Excerpt Block Start

Should stabbing suspect be tried as adult?

SNOHOMISH — A Snohomish teenager had met with a therapist about three weeks before she allegedly stabbed two schoolmates, nearly killing one of the girls.

The defendant had been seeing the therapist about twice a month since February 2011 after her mother discovered that the girl had been cutting herself, according to court papers filed recently. She’d been prescribed an anti-depressant and reported taking a double dose of the medication before going to school on the Oct. 24.

Prosecutors allege the girl, 15, also packed two knives in her backpack that morning. They say the girl waited in a bathroom at Snohomish High School and ambushed two students before the start of classes. April Lutz, 15, was stabbed about a dozen times. Bekah Staudacher, 15, was slashed in the arm and stabbed in the back while trying to stop the assault on her friend.

Prosecutors have charged the defendant with attempted first-degree murder and second-degree assault. The girl is expected in court today while attorneys argue whether the case should remain in juvenile court.

Prosecutors believe the girl should be treated as an adult, arguing that the attack was brutal and premeditated. They allege that she continues to make threatening remarks toward at least one of the injured girls and wrote a “bucket list” that included blowing up a school and bathing in blood.

If convicted as a juvenile, the girl could be held until she turns 21. She faces a much longer prison sentence if she is convicted as an adult.

The teen’s attorneys dispute that she planned to kill anyone.

“She had no intended target, just a need to hurt someone,” defense attorneys Caroline Mann and Haley Debell wrote.

They also report that the girl hasn’t received any therapy while she’s been locked up for the past four months. She was taken off her prescribed medication in December. It isn’t surprising that her mental health hasn’t improved, they wrote.

“No one believes that (the girl) will spontaneously outgrow her mental health problems on her own,” they added. “Instead, she needs long-term, intensive therapy such as is available in the juvenile system.”

Excerpt Block End
Material shown Block Start

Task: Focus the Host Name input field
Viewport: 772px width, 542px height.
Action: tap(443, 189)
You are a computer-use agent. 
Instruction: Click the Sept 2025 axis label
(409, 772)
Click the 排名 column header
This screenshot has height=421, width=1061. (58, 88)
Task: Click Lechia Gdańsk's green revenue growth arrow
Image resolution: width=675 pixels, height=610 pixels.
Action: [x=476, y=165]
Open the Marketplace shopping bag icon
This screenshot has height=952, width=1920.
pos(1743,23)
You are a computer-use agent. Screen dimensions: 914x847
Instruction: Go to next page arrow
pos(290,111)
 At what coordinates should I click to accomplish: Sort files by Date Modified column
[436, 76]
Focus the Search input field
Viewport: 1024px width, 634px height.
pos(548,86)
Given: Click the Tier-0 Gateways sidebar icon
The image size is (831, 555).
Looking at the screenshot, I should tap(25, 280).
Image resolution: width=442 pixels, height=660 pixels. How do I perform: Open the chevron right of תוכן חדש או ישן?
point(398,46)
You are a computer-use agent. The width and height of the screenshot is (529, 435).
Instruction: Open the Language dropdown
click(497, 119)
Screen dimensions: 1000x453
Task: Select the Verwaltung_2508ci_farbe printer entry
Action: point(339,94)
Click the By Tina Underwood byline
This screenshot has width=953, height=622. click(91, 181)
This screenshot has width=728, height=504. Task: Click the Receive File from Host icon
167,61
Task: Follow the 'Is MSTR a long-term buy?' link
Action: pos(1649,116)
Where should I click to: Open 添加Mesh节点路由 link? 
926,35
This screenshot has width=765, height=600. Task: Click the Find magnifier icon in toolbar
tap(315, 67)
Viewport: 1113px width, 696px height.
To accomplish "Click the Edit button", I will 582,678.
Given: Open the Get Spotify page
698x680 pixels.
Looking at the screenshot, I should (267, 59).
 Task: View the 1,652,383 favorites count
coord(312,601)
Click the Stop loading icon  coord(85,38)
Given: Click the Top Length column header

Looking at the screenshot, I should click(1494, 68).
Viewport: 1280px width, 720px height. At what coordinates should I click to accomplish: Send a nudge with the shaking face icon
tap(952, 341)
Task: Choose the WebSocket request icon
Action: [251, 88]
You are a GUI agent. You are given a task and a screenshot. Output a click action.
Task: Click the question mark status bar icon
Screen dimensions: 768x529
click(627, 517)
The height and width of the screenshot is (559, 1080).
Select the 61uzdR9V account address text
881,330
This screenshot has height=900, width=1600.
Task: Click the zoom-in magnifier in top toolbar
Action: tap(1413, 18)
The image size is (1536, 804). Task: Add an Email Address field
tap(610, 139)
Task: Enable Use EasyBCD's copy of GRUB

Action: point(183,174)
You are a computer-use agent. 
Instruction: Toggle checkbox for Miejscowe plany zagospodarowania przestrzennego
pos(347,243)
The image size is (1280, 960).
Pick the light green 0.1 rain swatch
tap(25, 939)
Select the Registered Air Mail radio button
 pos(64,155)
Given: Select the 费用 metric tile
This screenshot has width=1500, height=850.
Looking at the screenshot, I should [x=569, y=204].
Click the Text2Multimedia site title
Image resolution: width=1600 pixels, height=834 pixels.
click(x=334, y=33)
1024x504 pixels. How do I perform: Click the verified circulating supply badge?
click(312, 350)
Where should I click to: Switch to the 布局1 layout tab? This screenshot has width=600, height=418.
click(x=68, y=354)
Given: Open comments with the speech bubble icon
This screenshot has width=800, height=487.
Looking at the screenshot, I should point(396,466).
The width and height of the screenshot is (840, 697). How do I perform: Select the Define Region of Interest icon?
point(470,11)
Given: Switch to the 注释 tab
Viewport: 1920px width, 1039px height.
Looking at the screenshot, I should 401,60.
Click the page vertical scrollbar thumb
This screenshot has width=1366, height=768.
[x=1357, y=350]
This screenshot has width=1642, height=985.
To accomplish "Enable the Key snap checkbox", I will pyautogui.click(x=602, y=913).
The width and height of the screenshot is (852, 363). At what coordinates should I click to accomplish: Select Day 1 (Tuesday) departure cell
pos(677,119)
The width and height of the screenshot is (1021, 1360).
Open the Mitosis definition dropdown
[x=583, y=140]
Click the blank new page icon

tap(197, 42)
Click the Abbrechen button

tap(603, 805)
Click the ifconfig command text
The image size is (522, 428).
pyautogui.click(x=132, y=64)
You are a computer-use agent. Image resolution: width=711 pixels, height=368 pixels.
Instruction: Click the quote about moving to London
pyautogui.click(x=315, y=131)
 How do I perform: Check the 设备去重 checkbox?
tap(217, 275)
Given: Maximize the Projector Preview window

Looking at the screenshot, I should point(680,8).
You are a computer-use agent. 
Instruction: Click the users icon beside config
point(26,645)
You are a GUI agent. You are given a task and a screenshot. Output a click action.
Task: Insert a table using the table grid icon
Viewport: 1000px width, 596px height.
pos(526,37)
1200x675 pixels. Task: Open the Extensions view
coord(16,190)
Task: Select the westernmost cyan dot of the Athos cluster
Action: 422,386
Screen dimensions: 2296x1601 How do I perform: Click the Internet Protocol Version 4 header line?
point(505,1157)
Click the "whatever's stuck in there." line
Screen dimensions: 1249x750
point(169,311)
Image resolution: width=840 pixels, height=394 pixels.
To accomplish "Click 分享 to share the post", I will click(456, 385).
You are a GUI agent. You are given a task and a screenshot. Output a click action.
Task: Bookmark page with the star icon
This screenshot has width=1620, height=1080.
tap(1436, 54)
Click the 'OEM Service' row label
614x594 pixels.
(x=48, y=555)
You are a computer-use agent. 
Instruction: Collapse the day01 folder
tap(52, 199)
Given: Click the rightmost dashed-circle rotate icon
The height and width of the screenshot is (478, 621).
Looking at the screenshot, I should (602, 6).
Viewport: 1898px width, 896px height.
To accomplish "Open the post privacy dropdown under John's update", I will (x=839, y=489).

Material shown Block End

Extend the news article above on the Snohomish High School stabbing case, picking up after its final paragraph.

Answer for the task:
In their brief, the lawyers provided a detailed account of the girl’s rapid change from a good student to a teen fixated on thoughts of death and suicide.

“Until approximately 18 months ago, she was a happy, well-adjusted child, a good student, with friends and a normal life,” the attorneys wrote.

But then she started failing classes. She dressed all in black, took an interest in Satanism and favored music with lyrics relating to death, suicide and torture, court papers said. She talked to a school counselor about having thoughts of killing people and then was expelled from school in April for threatening to stab a friend’s boyfriend.

She spent eight days in outpatient treatment at Fairfax Hospital in Kirkland, which specializes in behavioral health care. Once released, her sessions with the therapist were irregular, and she had difficulty communicating, court papers said.

The teen continued to be preoccupied with thoughts of death and suicide.

By the beginning of the school year, the girl “felt isolated and friendless and afraid to even attempt to connect with people,” court papers said.

A defense expert concluded that the girl doesn’t have any severe signs of long-term psychiatric problems, which weighs in favor of rehabilitation through the intensive services offered by the juvenile system, Mann and Debell wrote.

Her mental illness was the only reason she was ever a danger to herself or others, the lawyers concluded.

“Tragically, that illness was not recognized for how serious it was, but that is a mistake that no one will make a second time,” they wrote.